### Available records
━━━━━━
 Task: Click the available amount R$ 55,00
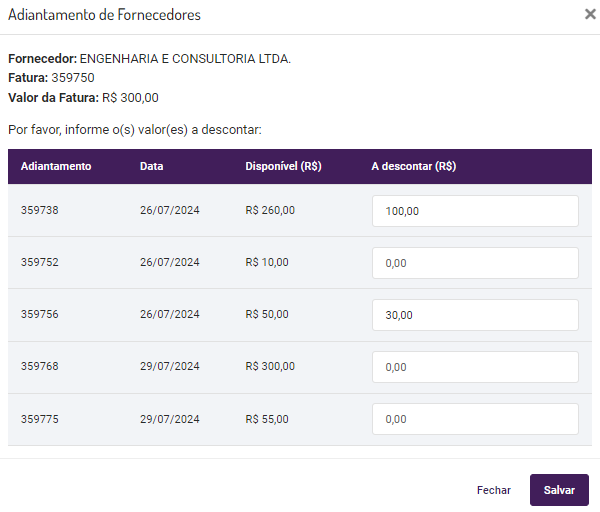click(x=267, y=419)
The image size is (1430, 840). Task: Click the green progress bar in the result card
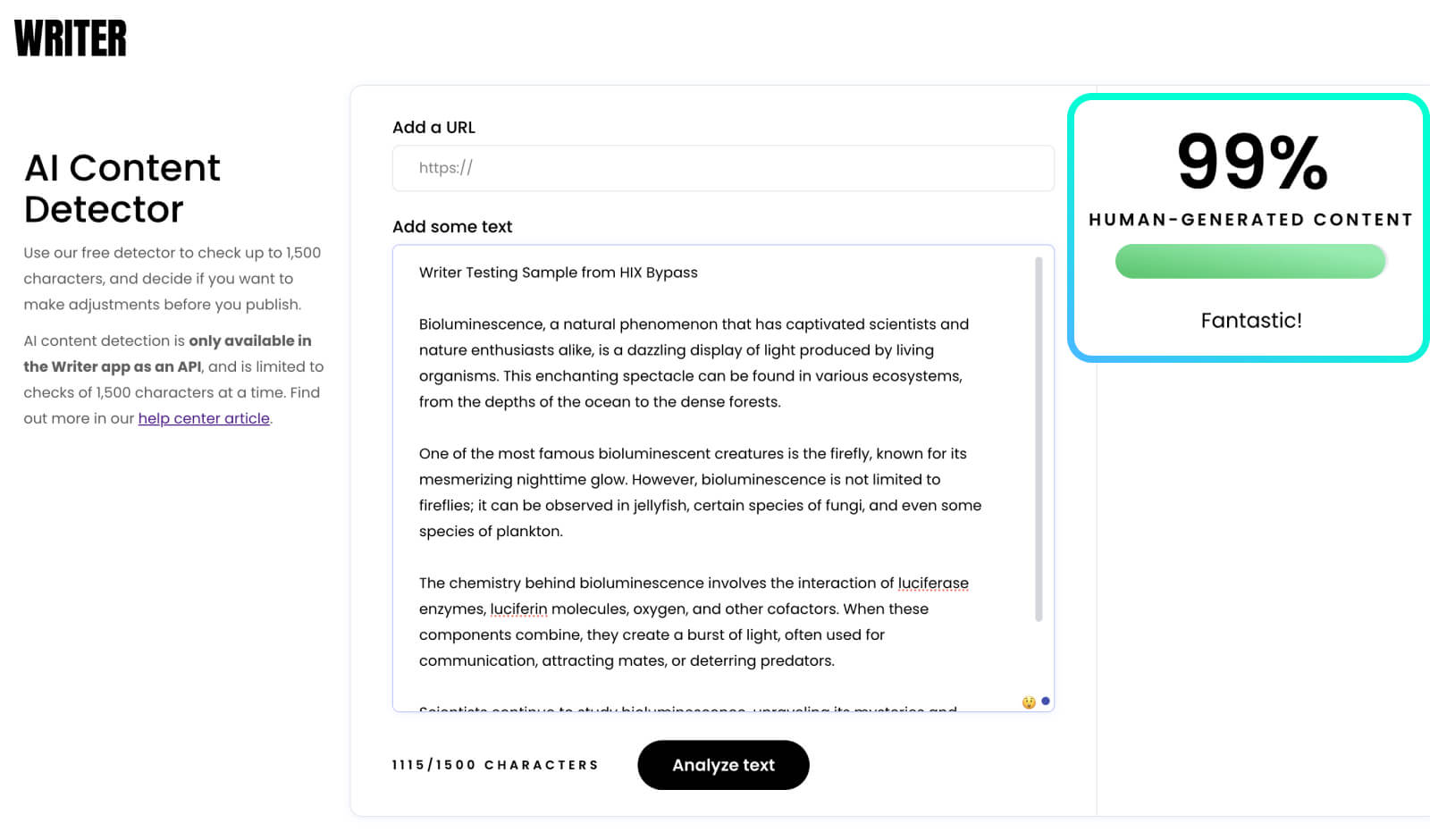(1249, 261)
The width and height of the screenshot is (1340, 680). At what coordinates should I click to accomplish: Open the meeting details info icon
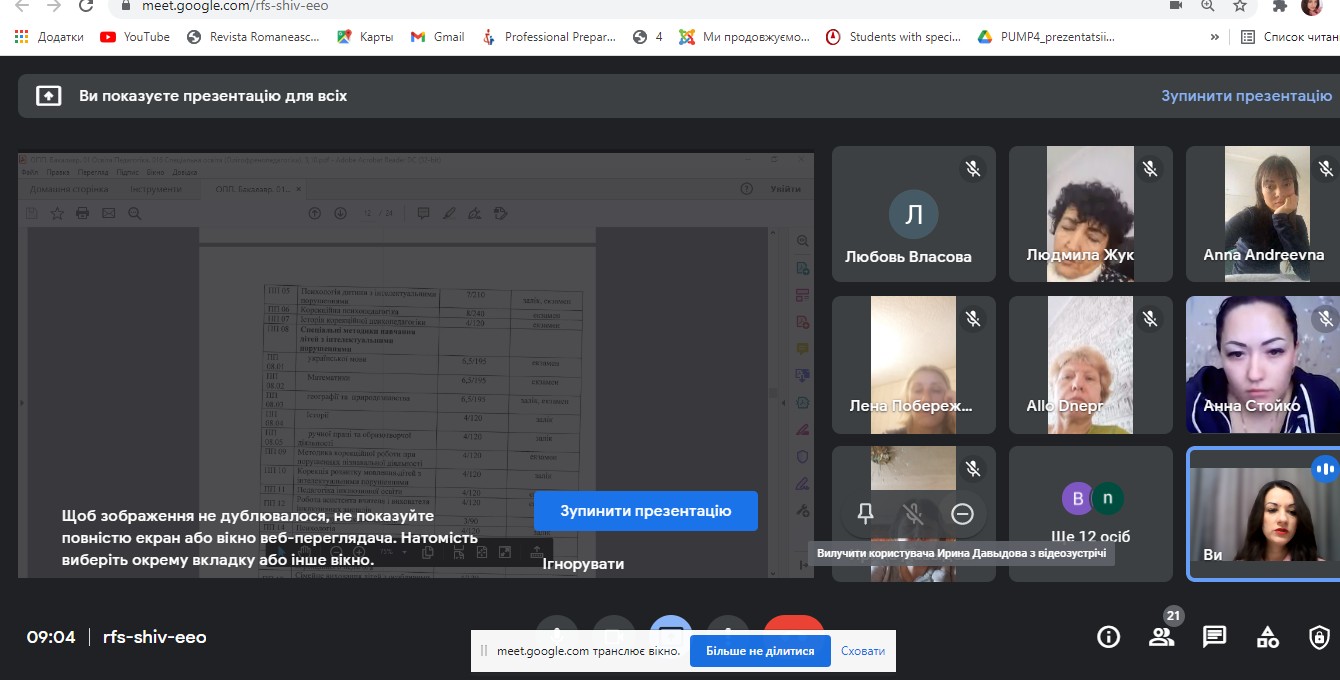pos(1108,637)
━━━━━━
### Task
Your answer must be an exact copy of the lines from the line with "The image size" to the final line of the data, both ends included, and no pictures.

### Exercise output
The image size is (1430, 840). Task: Click the green progress bar in the result card
(1249, 261)
The width and height of the screenshot is (1340, 680). At what coordinates should I click to accomplish: Open the meeting details info icon
pos(1108,637)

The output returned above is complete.